I was recently surprised to find that the finally block in this play framework controller action code only got called after an Exception, but never when the call actually succeeded.
try {
InputStream is = getInputStreamMethod();
renderBinary(is, "out.zip");
catch (Exception e) {
e.printStackTrace();
} finally {
cleanUp();
}
Perhaps the thread is terminated or something when renderBinary() is called, but to me, it was non-intuitive. I would suspect the same thing happens for other render() calls, but I didn't verify it.
I solved the problem by moving the renderBinary() to after the try/catch. Further investigation revealed that play provides an @Finally annotation to create a method that gets executed after a controller action executes. The caveat here is that this will get called after the execution of ANY action in the controller, so it may not always be a good choice.
My question is: why does the finally block not get executed after a renderBinary(), and is this documented anywhere? I can't find any reference to it in the play doc.
To clarify the sequence of events that led to this discovery:
The files that were supposed to be deleted as a result of the finally block were not deleted.

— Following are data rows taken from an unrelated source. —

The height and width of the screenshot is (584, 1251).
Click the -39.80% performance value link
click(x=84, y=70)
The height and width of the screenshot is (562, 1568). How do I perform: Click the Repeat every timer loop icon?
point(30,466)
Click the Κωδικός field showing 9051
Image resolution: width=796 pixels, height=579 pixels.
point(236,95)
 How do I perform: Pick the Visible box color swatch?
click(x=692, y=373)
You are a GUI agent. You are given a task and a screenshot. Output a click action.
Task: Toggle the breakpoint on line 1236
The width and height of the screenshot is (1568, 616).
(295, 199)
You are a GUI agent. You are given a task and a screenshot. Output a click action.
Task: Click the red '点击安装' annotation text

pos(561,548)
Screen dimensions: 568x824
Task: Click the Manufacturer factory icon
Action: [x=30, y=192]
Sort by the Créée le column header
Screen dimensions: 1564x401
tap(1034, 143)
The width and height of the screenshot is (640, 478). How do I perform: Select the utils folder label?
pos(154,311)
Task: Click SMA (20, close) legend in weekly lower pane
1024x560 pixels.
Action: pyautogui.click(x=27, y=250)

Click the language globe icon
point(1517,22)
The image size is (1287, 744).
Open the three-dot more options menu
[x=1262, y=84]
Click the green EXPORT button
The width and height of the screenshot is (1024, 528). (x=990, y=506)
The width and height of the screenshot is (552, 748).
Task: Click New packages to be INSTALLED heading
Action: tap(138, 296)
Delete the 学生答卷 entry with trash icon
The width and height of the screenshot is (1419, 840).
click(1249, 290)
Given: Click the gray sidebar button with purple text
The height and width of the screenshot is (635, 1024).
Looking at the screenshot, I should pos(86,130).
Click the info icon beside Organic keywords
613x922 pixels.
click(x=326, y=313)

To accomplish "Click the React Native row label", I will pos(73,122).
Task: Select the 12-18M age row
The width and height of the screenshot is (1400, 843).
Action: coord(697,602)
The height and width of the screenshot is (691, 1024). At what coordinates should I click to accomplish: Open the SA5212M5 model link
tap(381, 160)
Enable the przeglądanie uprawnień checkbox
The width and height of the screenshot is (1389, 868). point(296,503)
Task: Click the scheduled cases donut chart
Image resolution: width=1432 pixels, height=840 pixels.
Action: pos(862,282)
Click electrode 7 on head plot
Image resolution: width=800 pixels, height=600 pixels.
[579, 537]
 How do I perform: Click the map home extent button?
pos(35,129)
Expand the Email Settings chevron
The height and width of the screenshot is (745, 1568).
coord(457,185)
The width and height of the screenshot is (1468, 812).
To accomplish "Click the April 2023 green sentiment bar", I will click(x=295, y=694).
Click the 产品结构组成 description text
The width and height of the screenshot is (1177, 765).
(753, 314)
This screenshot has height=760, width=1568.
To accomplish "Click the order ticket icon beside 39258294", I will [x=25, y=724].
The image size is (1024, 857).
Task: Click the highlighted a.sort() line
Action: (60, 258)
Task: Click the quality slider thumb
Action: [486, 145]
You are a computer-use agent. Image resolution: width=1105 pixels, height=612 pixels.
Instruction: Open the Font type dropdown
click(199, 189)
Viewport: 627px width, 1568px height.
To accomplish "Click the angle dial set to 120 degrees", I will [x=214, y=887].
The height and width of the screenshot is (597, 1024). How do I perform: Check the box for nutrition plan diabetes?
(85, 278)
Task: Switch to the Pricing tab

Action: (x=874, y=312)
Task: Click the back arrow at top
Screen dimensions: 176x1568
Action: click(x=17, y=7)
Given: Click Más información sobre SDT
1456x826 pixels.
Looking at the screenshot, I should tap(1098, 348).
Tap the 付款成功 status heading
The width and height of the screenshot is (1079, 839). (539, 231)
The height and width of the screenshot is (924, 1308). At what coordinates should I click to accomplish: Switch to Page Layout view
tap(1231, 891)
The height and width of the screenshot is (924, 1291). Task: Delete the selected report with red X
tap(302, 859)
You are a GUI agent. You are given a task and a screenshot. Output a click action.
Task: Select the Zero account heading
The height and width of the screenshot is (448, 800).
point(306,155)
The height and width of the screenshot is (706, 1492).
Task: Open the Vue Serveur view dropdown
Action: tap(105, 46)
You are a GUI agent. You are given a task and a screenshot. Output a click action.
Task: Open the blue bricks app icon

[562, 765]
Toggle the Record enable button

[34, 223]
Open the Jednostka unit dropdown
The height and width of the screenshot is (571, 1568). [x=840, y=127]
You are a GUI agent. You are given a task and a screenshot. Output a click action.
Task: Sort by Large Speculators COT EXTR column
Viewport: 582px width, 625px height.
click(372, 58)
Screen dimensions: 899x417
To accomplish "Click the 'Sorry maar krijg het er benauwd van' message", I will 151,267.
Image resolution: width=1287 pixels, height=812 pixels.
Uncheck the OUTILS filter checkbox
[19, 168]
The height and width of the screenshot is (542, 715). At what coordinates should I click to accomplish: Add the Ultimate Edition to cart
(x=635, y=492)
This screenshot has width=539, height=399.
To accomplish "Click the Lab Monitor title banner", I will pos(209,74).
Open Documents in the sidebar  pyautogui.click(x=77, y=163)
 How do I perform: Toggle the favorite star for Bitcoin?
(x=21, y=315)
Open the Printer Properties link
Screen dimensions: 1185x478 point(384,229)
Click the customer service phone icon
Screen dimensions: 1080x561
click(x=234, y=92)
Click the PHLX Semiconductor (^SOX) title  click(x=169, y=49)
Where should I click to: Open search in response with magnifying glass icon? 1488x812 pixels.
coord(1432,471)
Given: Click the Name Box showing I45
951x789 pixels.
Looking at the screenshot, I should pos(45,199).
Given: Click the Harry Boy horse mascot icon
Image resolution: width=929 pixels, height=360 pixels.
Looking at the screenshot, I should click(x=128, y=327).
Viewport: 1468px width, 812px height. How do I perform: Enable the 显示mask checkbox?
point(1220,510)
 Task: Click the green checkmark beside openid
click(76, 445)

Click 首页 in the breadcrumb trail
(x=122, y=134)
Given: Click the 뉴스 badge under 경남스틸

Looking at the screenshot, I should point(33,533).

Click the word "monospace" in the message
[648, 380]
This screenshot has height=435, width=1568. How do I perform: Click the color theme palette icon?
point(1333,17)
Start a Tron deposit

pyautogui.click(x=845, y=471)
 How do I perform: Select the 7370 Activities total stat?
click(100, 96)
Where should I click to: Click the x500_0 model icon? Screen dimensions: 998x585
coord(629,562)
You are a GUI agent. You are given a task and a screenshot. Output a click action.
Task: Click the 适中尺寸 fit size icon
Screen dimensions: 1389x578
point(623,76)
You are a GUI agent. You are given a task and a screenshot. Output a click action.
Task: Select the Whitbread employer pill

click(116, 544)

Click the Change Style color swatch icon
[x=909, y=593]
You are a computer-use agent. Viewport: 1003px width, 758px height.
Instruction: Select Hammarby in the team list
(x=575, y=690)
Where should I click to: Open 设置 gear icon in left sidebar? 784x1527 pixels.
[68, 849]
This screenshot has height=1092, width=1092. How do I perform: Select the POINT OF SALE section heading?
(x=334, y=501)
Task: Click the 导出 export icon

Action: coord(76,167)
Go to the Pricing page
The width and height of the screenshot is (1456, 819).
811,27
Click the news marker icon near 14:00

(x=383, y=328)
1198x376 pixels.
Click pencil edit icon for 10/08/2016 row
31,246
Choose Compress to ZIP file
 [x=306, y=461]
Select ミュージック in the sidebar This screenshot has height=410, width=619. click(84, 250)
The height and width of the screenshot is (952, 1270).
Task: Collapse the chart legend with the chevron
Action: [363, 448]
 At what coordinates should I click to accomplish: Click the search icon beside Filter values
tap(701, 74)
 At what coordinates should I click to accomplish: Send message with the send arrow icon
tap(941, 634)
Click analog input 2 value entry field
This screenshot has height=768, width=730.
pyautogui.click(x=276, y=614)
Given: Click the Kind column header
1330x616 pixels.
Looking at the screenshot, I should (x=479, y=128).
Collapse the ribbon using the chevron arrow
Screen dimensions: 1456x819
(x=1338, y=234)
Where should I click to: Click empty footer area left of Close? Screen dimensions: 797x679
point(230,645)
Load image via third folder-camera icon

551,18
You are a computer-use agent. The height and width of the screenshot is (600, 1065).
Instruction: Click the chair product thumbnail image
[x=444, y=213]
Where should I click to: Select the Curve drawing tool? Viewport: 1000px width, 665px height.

Thinking that it couldn't possibly be caused by a non-executing finally block, I changed the methodology to use the Amazon SQS Messaging Queue to send a message in the finally block -- a separate job receives the message and deletes the associated files.
The messages were not getting sent.
I set breakpoints in the code and determined that renderBinary was being called, but the finally block was not getting executed.
Just to be safe, I added log messages to the finally clause, and these also were not present.
I have repeated the debug exercise several times, and each time, the finally clause is not executed.
(Please note that the actual code doesn't really look like the above. This is a very simplified example just to illustrate the case.)